Bien que les données pour 2022 ne soient publiées qu’au début de 2024, les répercussions sur le PCBMI seront plus évidentes immédiatement. Au fur et à mesure que le taux de pauvreté a augmenté en 2022, un plus grand nombre de résidents sont devenus admissibles aux prestations des gouvernements fédéral, provinciaux ou territoriaux qui sont fondées sur le revenu. Et les bénéficiaires actuels de ces prestations sont devenus encore plus dépendants des montants de prestations qu’ils reçoivent. Étant donné que la production d’une déclaration de revenus et de prestations à jour est une condition pour recevoir un grand nombre de ces prestations, le gouvernement fédéral sera désireux de faciliter la production à nouveau en 2023 pour maintenir ces prestations.
Le SRP reconnaît le PCBMI, une porte d’entrée permettant aux résidents à faible revenu d’avoir accès à ces prestations, comme un programme gouvernemental clé contribuant à la réduction de la pauvreté. Mais le PCBMI sera-t-il prêt à offrir ce service au cours de la saison 2023 à une clientèle en expansion?
Les chiffres les plus récents pour le PCBMI montrent, à tout le moins, que l’ARC aura de la difficulté à le faire. En 2022, le PCBMI n’a servi que 77,6 % de la clientèle qu’il avait desservie pendant la période des impôts de 2019. (Bien que l’ARC puisse indiquer que la COVID est la raison du mauvais rendement du PCBMI en 2020, le PCBMI n’a pas fait mieux en 2022 qu’en 2021.) Les chiffres reflètent les contraintes en matière de capacité. Bien que le nombre d’organismes d’accueil qui offrent des comptoirs du PCBMI ait partiellement rebondi après le déclin qui a suivi le sommet de la période des impôts de 2019, le nombre de bénévoles a diminué et ne montre aucun signe de croissance.
Malgré le quadruplement de son budget du PCBMI au cours des dernières années, l’ARC semble faire peu pour remédier de façon significative à cette contrainte de capacité. Elle semble s’appuyer principalement sur un programme pilote de subventions qu’elle a introduit en 2020, après la période de pointe du PCBMI de 2019. Bien qu’elle vise à accroître la capacité du PCBMI sur une période de trois ans, les deux premières années de cette opération de subvention ont produit des résultats décevants au sein du PCBMI, en partie en raison du faible financement offert dans le cadre du programme pilote.

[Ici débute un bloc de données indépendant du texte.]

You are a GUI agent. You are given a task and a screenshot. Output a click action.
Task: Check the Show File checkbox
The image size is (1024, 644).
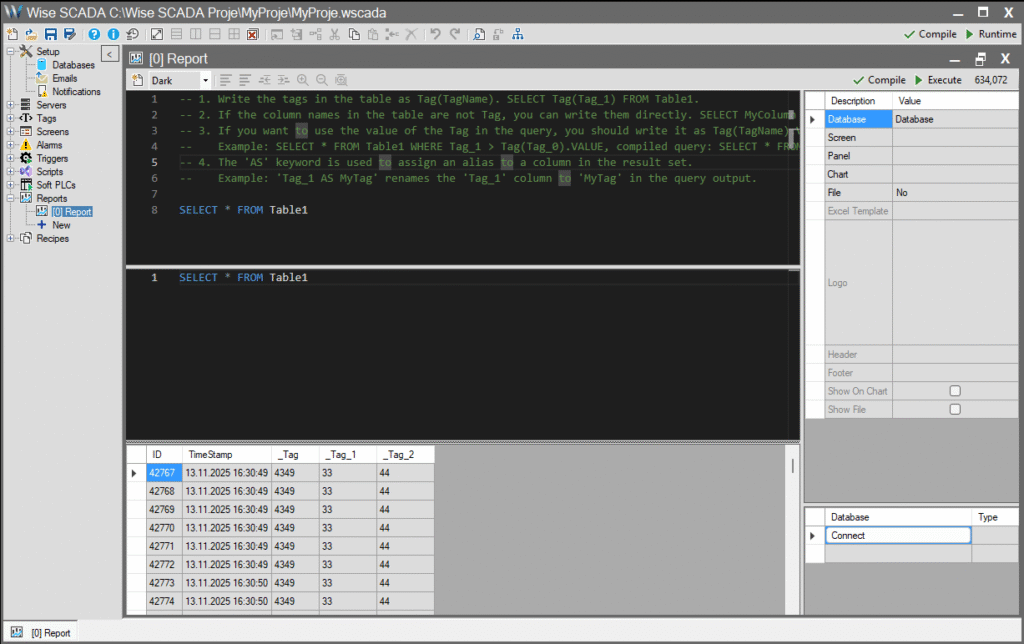coord(955,408)
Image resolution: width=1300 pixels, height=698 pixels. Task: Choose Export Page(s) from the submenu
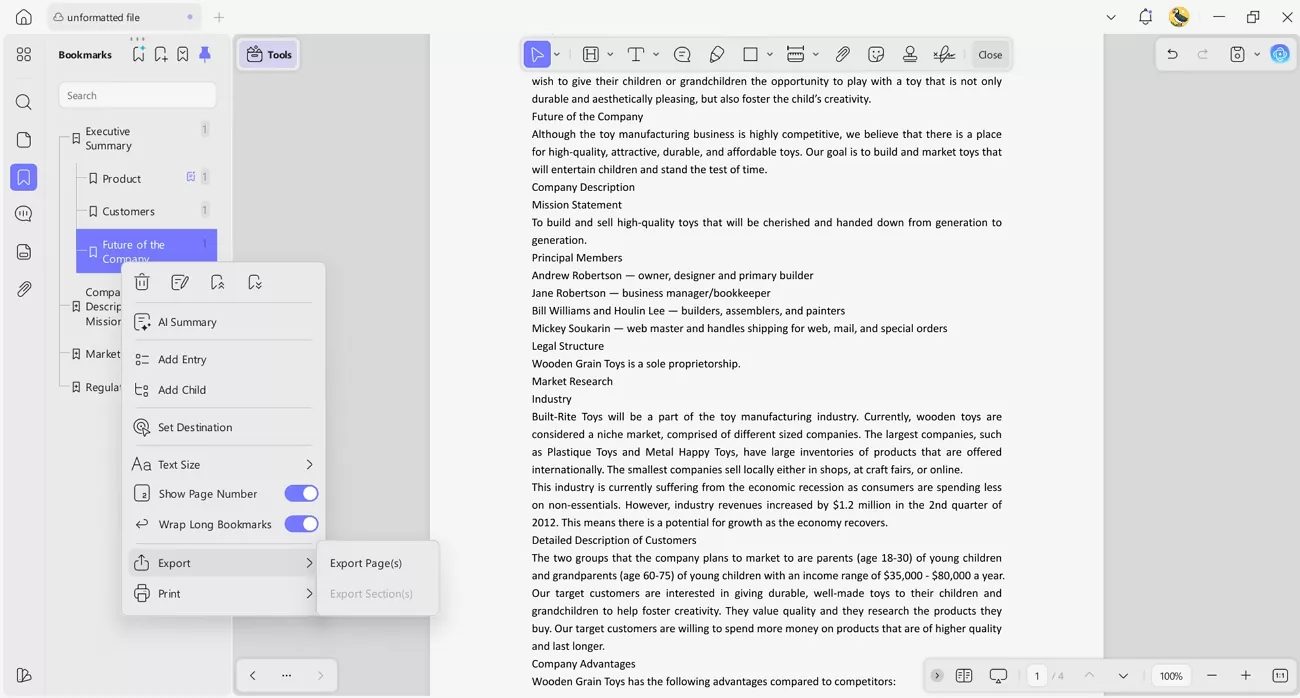[366, 563]

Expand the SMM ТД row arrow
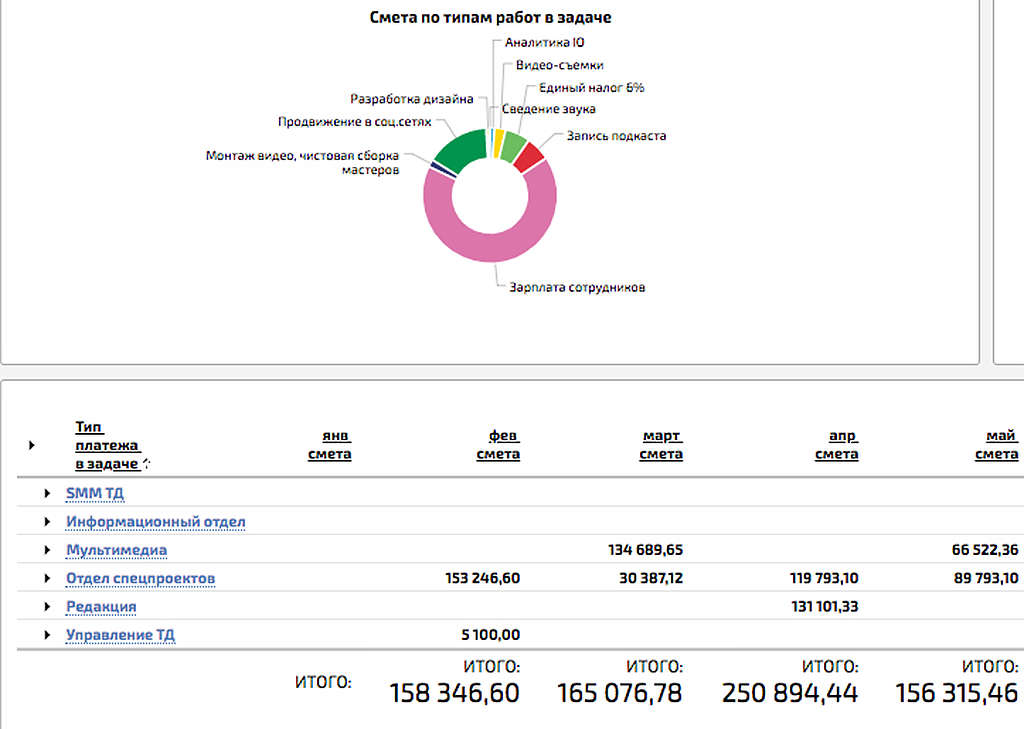[47, 493]
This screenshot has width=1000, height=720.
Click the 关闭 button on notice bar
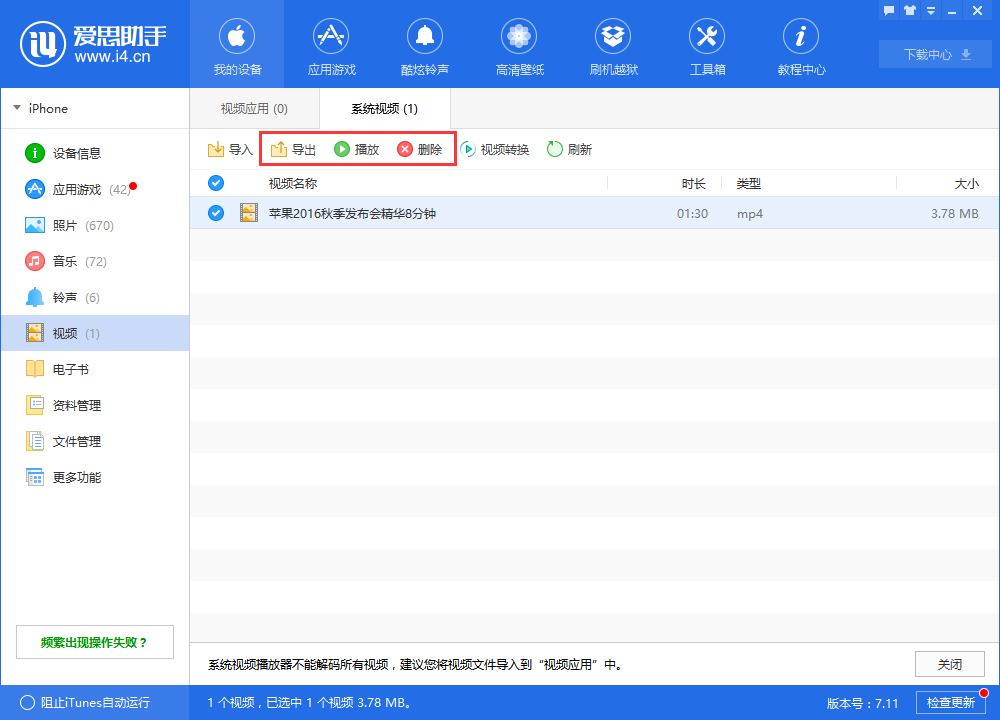[x=949, y=664]
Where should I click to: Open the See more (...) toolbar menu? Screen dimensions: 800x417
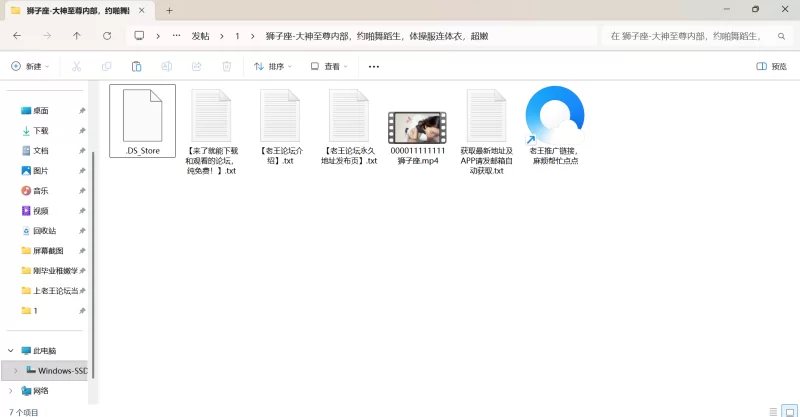coord(374,66)
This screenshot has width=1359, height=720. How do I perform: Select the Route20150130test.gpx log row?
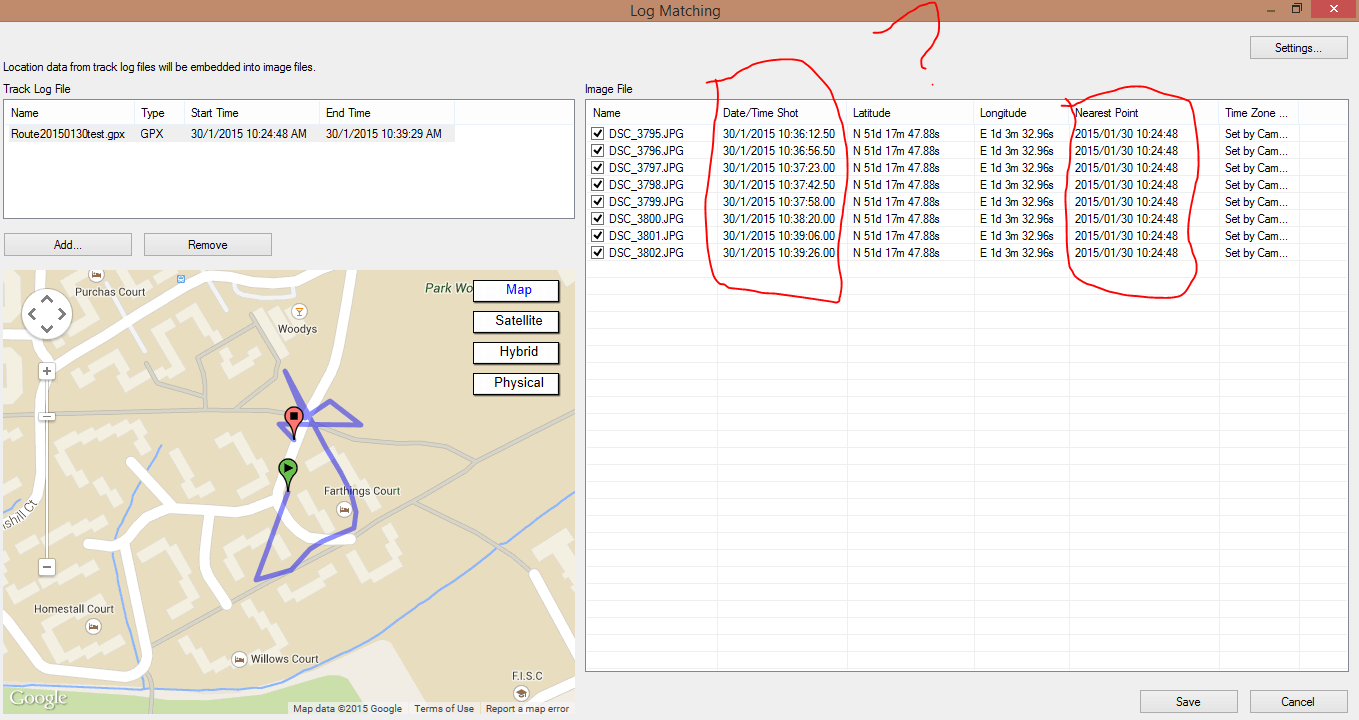68,134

Par conséquent, de nombreuses personnes à faible revenu qui sont admissibles à ce service en 2023 devront probablement se tourner vers les préparateurs de déclarations commerciales pour produire leur déclaration en temps opportun. D’autres déposeront leur déclaration en retard, risquant des interruptions dans le flux de leurs prestations.